▸ WHAT THE TASK REQUIRES: Look below for the line with "Viewport: 1563px width, 795px height." and the line with "this page with". Copy exactly those two lines and every line between, but not the pictures.

▸ EXERCISE DATA:
━━━
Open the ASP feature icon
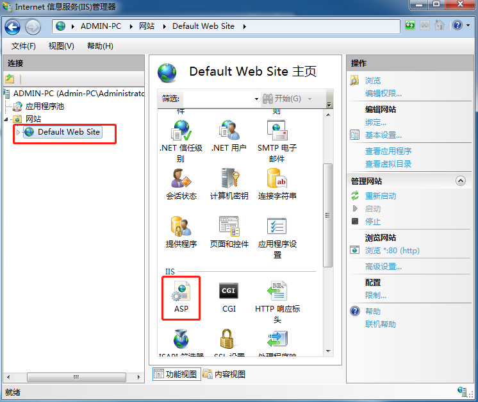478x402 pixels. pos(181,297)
━━━
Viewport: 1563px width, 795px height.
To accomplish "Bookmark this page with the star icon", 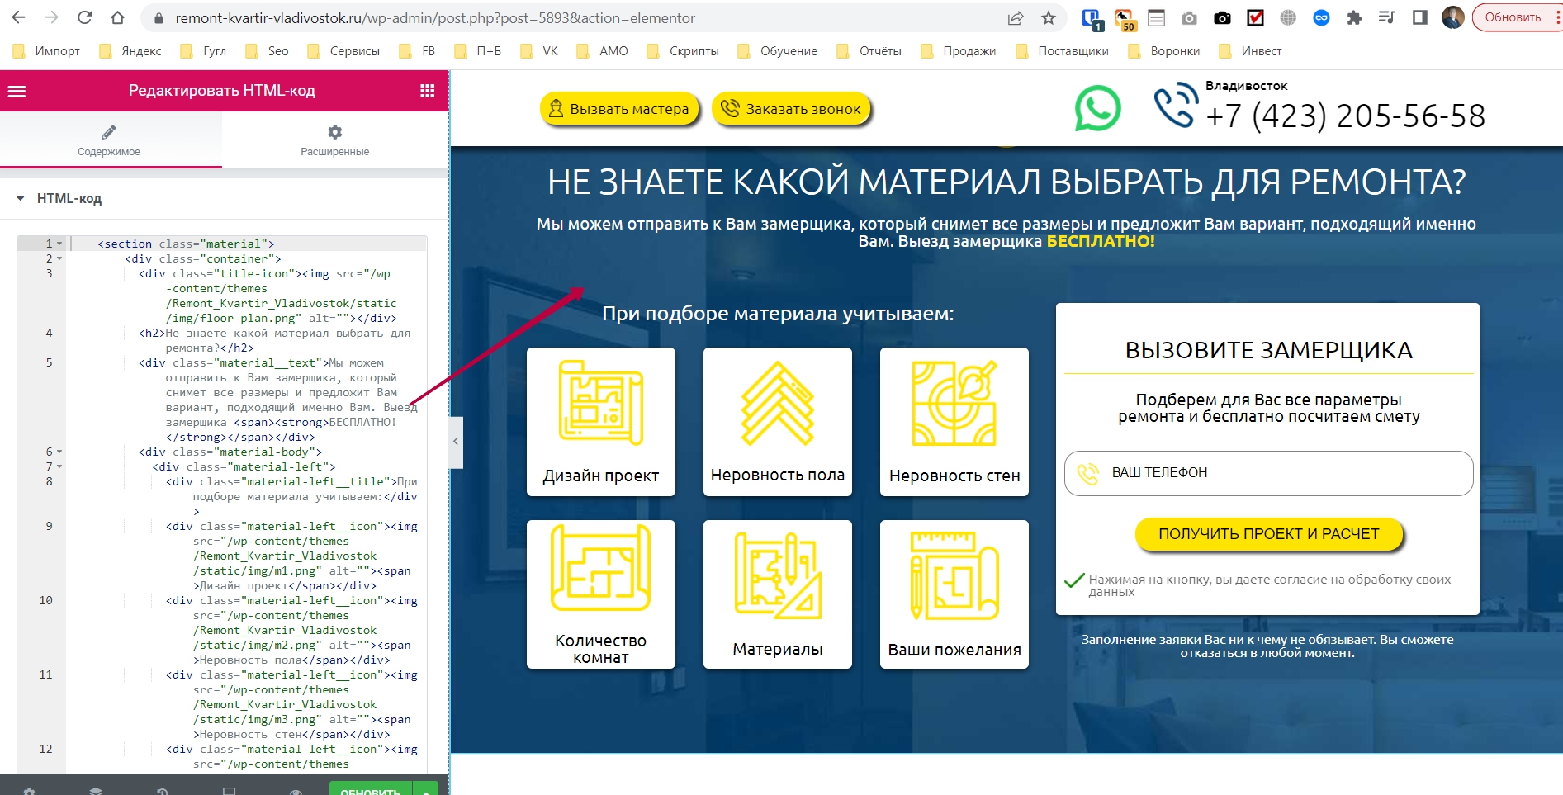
━━━
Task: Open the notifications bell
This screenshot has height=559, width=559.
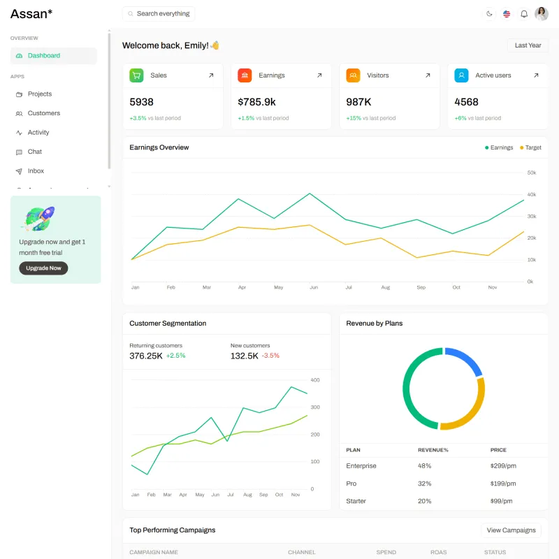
━━━
▸ SOLVED PROBLEM:
Viewport: 1563px width, 795px height.
To accomplish "Bookmark this page with the star icon", 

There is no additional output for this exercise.